[Entries supplied Boundary: Start]

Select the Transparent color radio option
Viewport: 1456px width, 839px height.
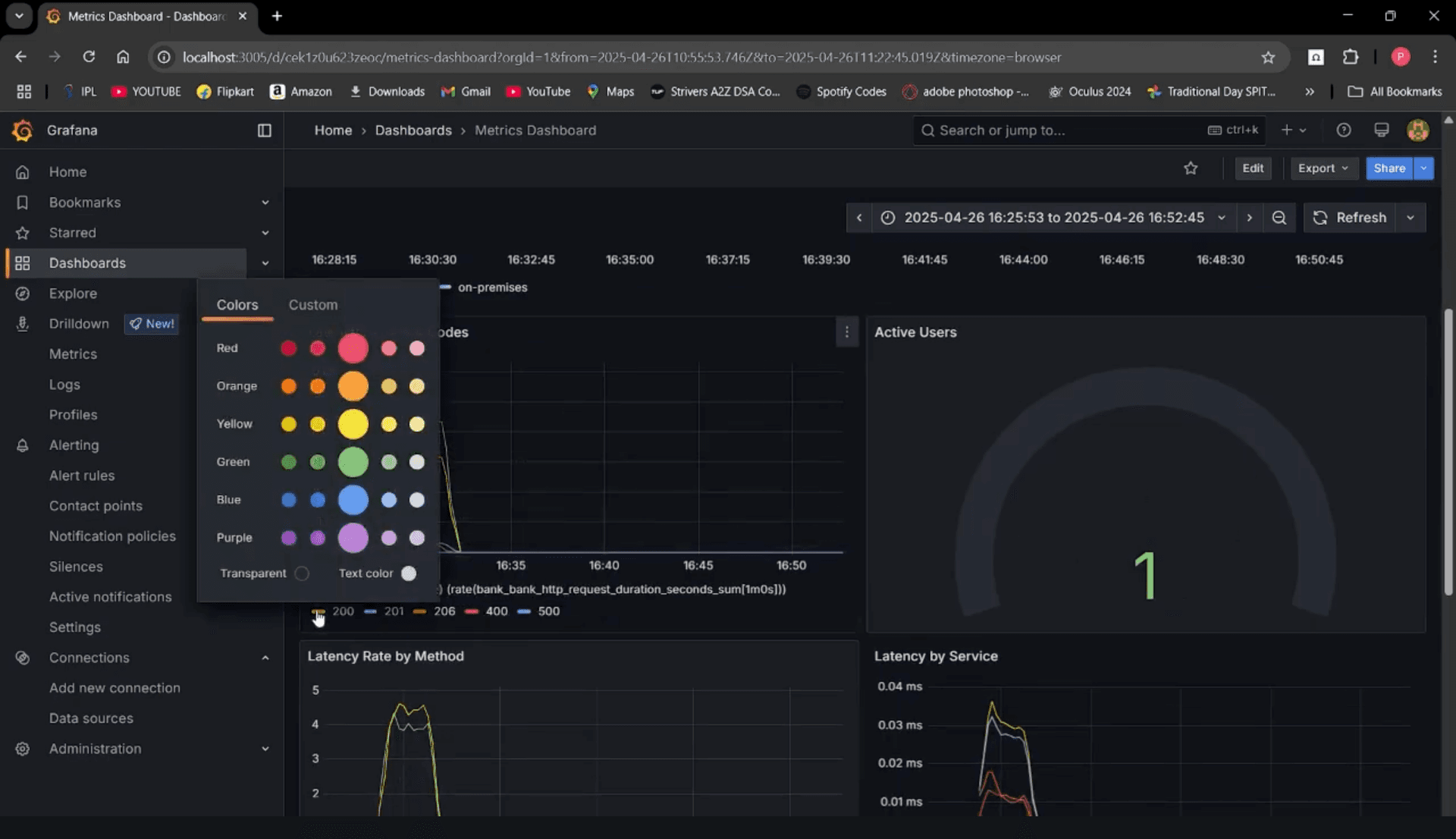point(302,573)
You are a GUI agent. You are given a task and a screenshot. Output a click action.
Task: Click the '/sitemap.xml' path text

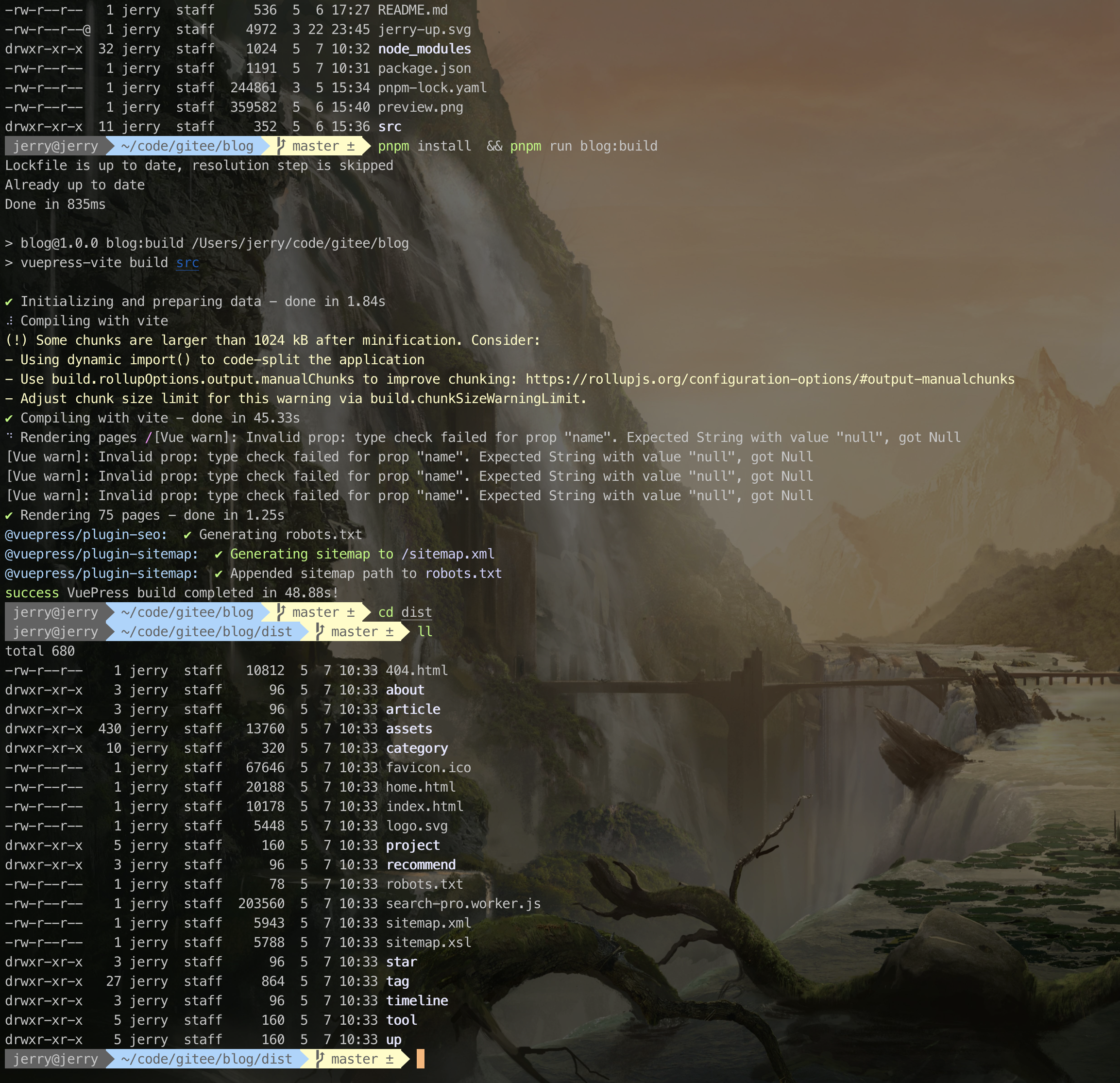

[Entries supplied Boundary: End]

▶ What is required
Return every entry above exactly as written, minus the pictures.

▶ Exercise response
Select the Transparent color radio option
Viewport: 1456px width, 839px height.
point(302,573)
You are a GUI agent. You are given a task and a screenshot. Output a click action.
Task: Click the '/sitemap.xml' path text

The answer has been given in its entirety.